The first thing you do when you want to analyze twitter data is to extract tweets. We started off trying to extract tweets using the Twitter API. These attempts generated approximately 600 tweets, specifically from Canada, using the geo location column within twitter. As most twitter users don't disclose this geographic information publicly, the number of tweets was a little sparse. Also, the use of the free Twitter API account only allows for tweets made in the last seven days, again, not helping us much in terms of volume. We wanted approximately 2000 tweets.
Instead, we used a web scraping library in python, known as Twint, to pull the tweets. To get the roughly 2000 tweets we analyzed, we decided to use seven popular hashtags used when supporting small businesses. The hashtags were #shoplocal, #shopsmall, #smallbiz, #smallbusiness, #supportlocal, #suppertlocalbusiness and #supportsmallbusiness. Using the hashtags alone was not enough though, as this would get tweets with these hashtags from all over the world. We wanted to find tweets specifically from Ontario specifically. As a result, we combined the hashtag scrape with a list of the 100 largest cities within Ontario by population, excluding cities with a possible cross contamination such as London, Windsor, Cambridge. This meant that all the tweets we collected would have one or more the hashtags, and somewhere mention an Ontario city.
Using Twint, we were also able to grab tweets older than seven days. We decided to take a snapshot of the month of February 2021 (this was when our assignment was due). We used the dates February 01 to 23, 2021. This was done for two reasons. Firstly, the extended period yielded us with a much higher number of tweets. We wanted about 2000. Secondly, we could conduct a sentiment trend analysis over a 3-week period which would include the lifting of the lockdown for much of Ontario as well as Valentine’s Day and Family Day.

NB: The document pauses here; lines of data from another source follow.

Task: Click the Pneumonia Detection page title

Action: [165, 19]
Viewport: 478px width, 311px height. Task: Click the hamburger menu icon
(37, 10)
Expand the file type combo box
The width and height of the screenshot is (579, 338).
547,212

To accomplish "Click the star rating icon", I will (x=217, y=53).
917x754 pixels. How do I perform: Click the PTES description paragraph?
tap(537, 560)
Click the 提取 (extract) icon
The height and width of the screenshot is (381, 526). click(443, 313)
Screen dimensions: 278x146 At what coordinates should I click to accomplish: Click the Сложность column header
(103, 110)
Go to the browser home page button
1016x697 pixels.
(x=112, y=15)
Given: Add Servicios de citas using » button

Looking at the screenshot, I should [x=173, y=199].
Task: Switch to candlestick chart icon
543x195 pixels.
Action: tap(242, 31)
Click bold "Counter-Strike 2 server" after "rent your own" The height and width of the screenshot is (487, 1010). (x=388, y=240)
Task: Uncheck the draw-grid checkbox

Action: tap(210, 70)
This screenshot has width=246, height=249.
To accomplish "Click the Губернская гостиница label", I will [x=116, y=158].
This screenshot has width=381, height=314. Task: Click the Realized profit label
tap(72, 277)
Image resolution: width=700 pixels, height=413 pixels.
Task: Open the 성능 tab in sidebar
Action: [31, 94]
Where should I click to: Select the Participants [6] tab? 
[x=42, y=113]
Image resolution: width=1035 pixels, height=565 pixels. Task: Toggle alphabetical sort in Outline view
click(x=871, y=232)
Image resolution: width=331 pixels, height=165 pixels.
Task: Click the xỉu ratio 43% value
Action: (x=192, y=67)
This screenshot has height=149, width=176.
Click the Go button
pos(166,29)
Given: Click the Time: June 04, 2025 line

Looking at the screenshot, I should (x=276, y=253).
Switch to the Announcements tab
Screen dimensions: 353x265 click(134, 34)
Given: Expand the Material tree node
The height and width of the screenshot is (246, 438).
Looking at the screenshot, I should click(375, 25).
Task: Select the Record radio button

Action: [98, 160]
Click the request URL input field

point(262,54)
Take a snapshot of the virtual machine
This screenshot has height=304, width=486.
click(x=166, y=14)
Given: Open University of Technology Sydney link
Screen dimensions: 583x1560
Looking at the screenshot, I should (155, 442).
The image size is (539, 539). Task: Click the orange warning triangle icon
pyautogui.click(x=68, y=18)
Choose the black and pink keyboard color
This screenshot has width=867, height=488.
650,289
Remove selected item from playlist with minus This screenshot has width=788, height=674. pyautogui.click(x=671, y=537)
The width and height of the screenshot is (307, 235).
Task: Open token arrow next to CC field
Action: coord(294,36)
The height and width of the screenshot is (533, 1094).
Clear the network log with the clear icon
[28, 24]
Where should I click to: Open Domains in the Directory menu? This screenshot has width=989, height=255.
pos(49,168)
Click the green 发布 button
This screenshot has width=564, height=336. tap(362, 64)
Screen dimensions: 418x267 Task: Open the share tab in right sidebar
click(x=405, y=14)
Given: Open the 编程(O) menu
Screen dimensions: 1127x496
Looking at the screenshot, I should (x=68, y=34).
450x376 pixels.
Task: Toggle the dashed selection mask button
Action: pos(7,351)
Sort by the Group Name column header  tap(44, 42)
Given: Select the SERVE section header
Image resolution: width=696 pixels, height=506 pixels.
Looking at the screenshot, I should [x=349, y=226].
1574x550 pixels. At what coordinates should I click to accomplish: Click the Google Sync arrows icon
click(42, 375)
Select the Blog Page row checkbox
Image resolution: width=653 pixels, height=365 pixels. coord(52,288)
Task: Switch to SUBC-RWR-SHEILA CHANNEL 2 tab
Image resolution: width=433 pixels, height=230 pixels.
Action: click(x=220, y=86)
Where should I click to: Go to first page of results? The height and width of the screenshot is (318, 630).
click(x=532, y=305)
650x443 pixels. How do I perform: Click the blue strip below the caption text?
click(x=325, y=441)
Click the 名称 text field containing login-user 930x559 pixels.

The approach resulted in over 2,000 tweets. Once duplicates were removed and the language was filtered to English the total number of tweets to be analysed was 1,960.
One way to analyse text is to create a word cloud. A word cloud is a visualization of the most common words in a document, or in this case, a batch of tweets. The words appearing most often are larger, giving them a louder voice. To create a Word Cloud, the text requires cleansing. All words need to be converted to lowercase, and punctuation, numbers, emojis and URLs are removed. Common words, such as “it, we, you and only” are removed as they do not provide any insight to the analyses. The data cleansing and word clouds were run in R Studio.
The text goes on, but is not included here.